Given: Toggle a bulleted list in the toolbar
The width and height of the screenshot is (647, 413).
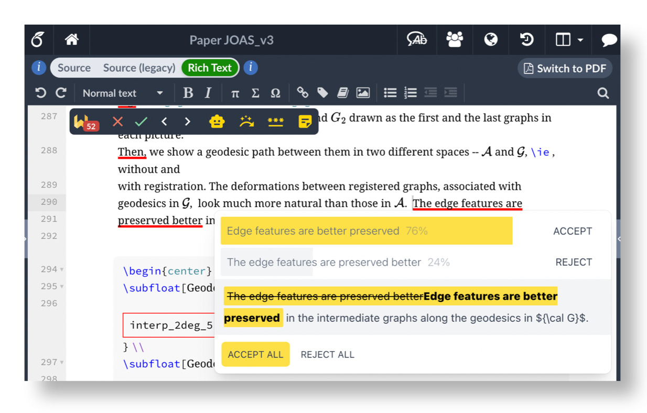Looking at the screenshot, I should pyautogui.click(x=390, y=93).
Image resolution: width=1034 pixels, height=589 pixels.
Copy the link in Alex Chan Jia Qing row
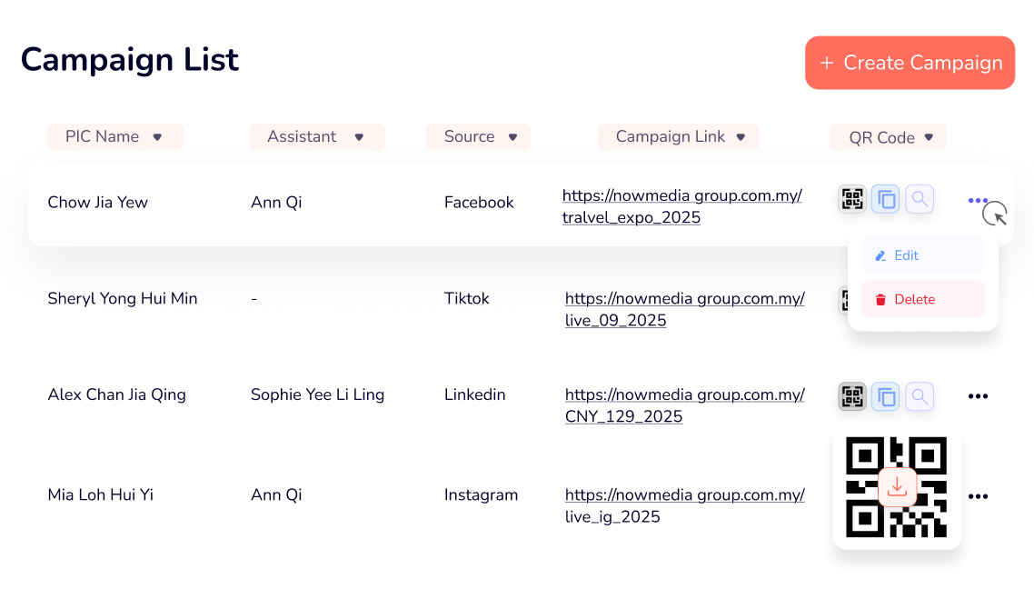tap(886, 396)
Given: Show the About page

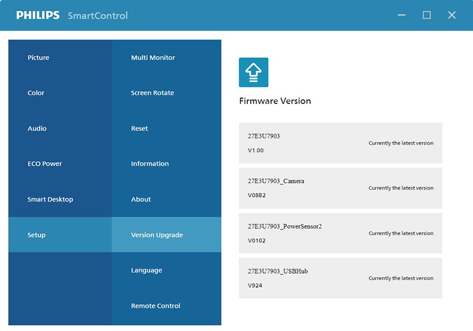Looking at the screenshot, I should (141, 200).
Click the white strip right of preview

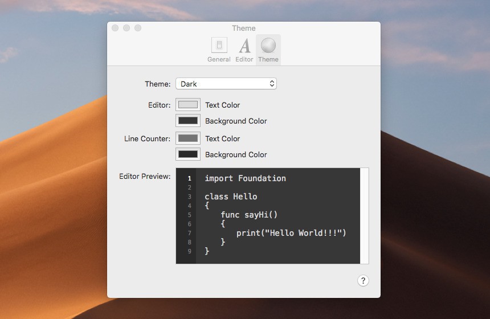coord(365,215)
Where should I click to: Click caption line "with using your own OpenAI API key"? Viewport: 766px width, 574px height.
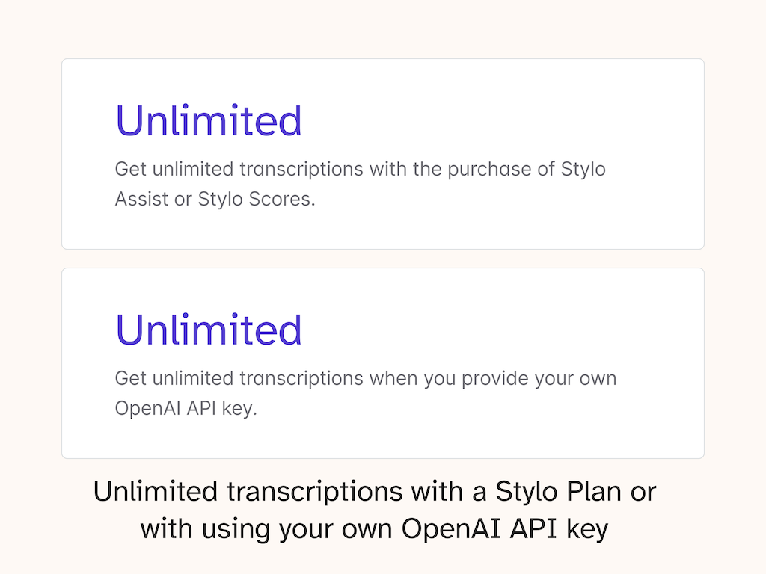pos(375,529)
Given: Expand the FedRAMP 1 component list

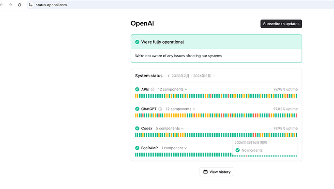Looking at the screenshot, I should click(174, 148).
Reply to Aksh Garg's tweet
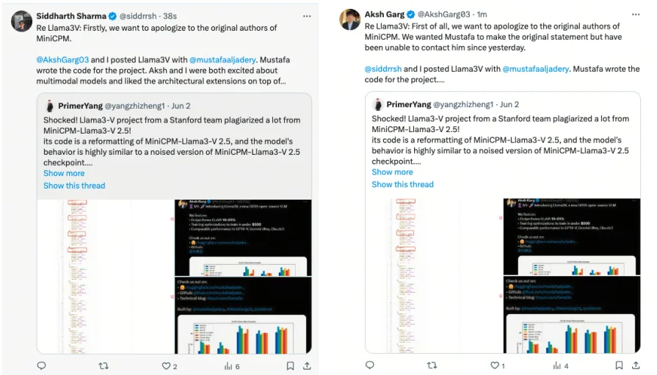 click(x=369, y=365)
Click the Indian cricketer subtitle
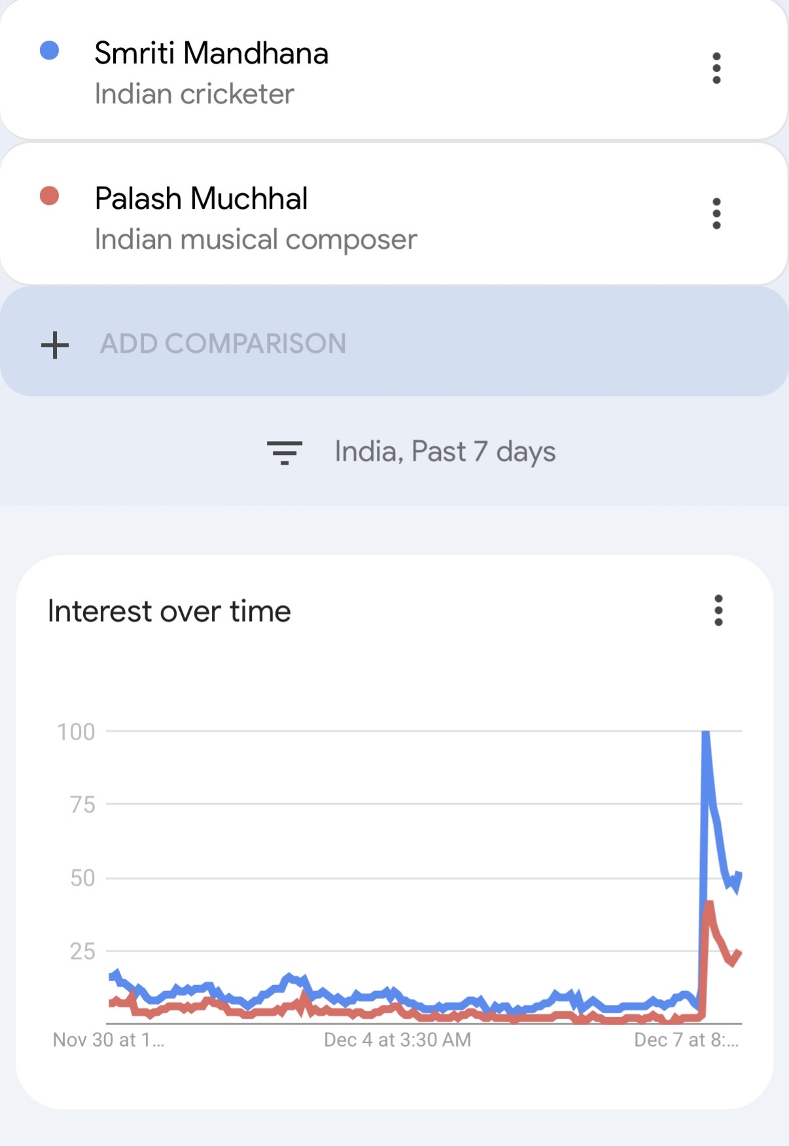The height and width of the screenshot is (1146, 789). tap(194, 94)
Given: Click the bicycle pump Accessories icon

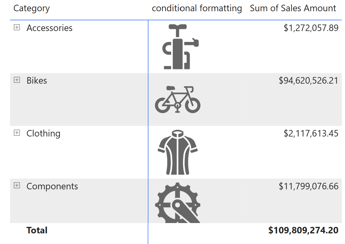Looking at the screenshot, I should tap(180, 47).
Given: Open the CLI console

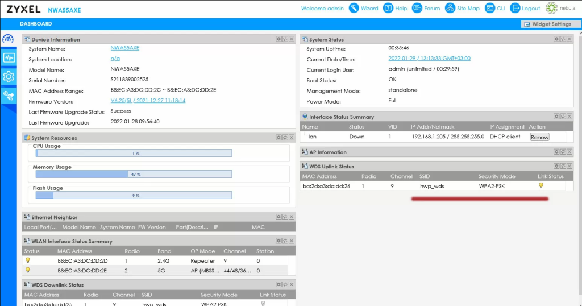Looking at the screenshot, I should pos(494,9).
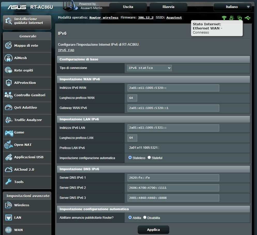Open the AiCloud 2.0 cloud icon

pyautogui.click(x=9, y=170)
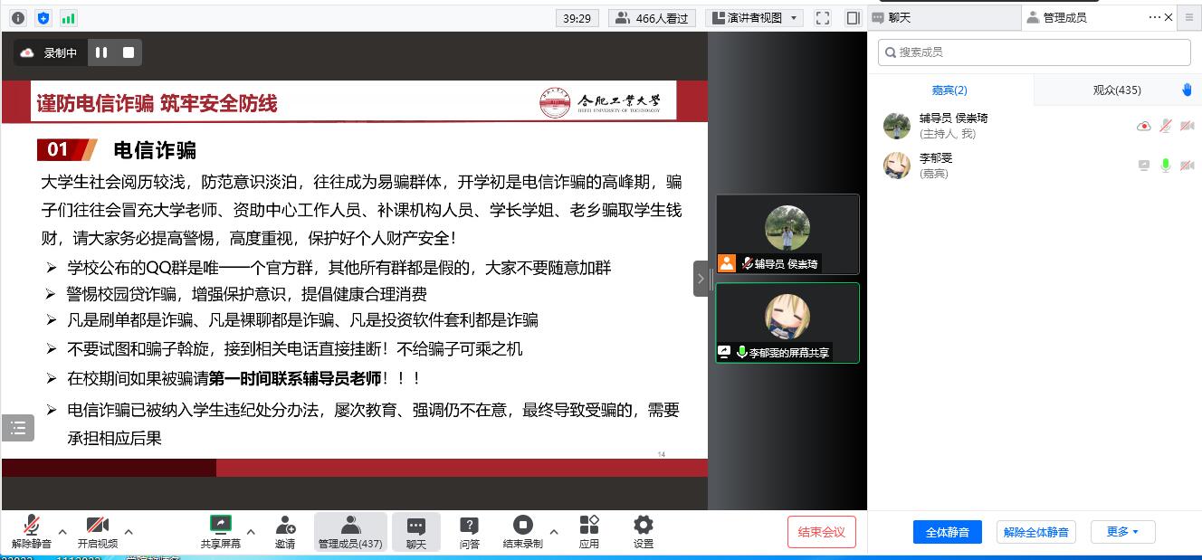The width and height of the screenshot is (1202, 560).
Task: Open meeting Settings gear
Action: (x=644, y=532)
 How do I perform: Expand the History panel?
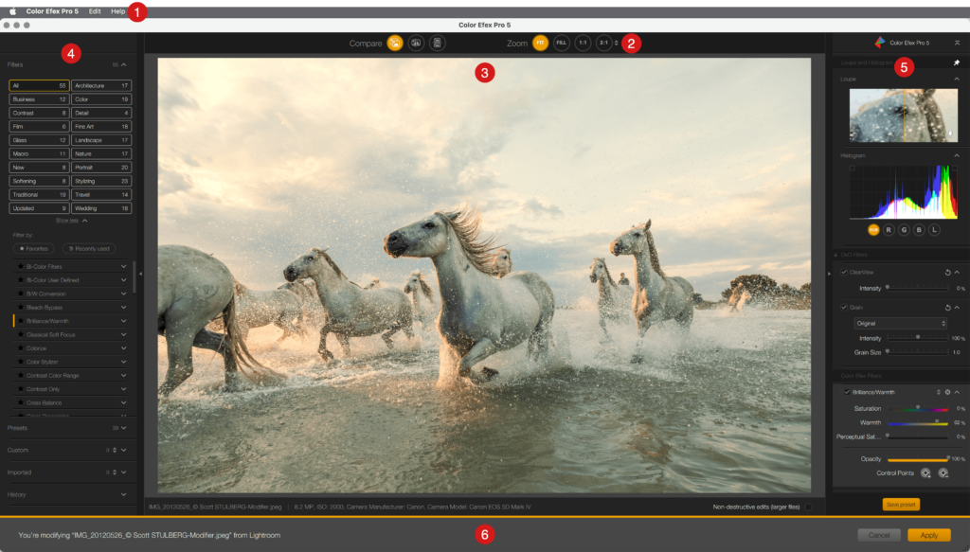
******************************
▶ ASSIGNED TASK: Give back the listing exactly, with the pictures removed.

▶ ANSWER SPACE:
Given: Toggle a bulleted list in the toolbar
The width and height of the screenshot is (647, 413).
Looking at the screenshot, I should pyautogui.click(x=390, y=93).
Image resolution: width=1034 pixels, height=589 pixels.
Copy the link in Alex Chan Jia Qing row
tap(886, 396)
Given: Show the About page

Looking at the screenshot, I should (141, 200).
Click the white strip right of preview

coord(365,215)
Where should I click to: Click caption line "with using your own OpenAI API key"? Viewport: 766px width, 574px height.
pos(375,529)
Given: Expand the FedRAMP 1 component list

Looking at the screenshot, I should click(174, 148).
Reply to Aksh Garg's tweet
 click(x=369, y=365)
Click the Indian cricketer subtitle
The height and width of the screenshot is (1146, 789). tap(194, 94)
Given: Click the bicycle pump Accessories icon

Looking at the screenshot, I should tap(180, 47).
Given: Open the CLI console

Looking at the screenshot, I should pos(494,9).
Open the AiCloud 2.0 cloud icon

pyautogui.click(x=9, y=170)
The width and height of the screenshot is (1202, 560).
Task: Open meeting Settings gear
Action: (x=644, y=532)
 How do I perform: Expand the History panel?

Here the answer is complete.